L’incertezza enorme generata dal Covid-19  é stata un viatico, dolorosamente provvidenziale, verso un mondo dove tanti altri rischi dovranno essere affrontati, da quello del cambiamento climatico, alla mutevole trasformazione degli assetti finanziari e commerciali globali. All’incertezza portata dalla spinta verso l’aumento di tecnologia e di virtualita’ nella nostra vita.

 

Ci aspettano anni di grandi cambiamenti e di rivoluzioni, dove decisioni saranno prese su quali rischi e quali trade-off debbano essere accettati, in una continua e, si spera, salutare sospensione fra decisioni e sentieri di sviluppo ed evoluzione ben diversi da quelli che avremmo pensato fino a due anni fa.
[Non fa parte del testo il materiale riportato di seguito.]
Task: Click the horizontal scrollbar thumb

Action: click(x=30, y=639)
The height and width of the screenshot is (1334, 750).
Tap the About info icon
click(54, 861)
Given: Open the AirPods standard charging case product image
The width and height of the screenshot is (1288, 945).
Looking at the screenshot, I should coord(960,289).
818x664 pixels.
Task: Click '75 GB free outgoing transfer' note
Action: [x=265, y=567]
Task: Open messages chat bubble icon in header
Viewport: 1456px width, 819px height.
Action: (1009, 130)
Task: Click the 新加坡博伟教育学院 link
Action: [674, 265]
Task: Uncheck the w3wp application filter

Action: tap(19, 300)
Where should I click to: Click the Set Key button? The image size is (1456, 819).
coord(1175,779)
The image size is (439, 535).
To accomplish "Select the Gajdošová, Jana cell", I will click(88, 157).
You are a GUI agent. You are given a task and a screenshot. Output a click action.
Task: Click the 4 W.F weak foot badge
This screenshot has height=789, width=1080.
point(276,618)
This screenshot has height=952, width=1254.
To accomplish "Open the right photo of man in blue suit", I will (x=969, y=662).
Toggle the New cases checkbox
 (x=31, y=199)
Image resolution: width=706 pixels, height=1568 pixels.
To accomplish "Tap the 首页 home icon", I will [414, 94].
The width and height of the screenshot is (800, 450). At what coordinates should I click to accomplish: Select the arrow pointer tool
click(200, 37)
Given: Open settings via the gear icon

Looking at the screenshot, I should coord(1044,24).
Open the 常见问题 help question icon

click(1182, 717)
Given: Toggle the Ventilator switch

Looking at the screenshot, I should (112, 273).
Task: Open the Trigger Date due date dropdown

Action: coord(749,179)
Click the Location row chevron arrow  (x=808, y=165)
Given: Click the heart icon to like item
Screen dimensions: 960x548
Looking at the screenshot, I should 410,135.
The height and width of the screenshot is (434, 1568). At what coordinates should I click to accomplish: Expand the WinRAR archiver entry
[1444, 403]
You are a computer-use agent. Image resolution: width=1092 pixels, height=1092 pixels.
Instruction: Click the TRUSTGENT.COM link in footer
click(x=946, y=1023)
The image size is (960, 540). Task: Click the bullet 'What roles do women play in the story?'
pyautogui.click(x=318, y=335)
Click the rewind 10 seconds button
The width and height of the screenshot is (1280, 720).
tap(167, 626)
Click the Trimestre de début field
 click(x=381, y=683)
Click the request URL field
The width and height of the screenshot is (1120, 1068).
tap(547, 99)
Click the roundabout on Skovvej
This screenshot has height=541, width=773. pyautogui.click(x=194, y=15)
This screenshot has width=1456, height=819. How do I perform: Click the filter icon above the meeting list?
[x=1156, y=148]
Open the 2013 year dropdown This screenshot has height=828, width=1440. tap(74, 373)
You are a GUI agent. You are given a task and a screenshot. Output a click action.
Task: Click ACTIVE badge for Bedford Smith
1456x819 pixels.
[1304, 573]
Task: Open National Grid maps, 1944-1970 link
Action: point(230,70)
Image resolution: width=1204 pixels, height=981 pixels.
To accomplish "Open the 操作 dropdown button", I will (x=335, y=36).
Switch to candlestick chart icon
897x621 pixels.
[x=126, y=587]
Ma, come spiega Tim Gill, bisogna che questa fase di transizione sia un’occasione per creare una societa’ di persone che allo stesso tempo ‘abbiano qualche forma di controllo sulle proprie azioni di lungo periodo ma che, allo stesso tempo, sappiano convivere con le conseguenze delle stesse’. In questa dialettica fra accettazione dei rischi e visione di lungo periodo e di creazione di una corazza sia psicologica che sociale, si nasconde la ricetta per un futuro migliore. Per i nostri figli, come dice Tim Gill, ergo anche per noi.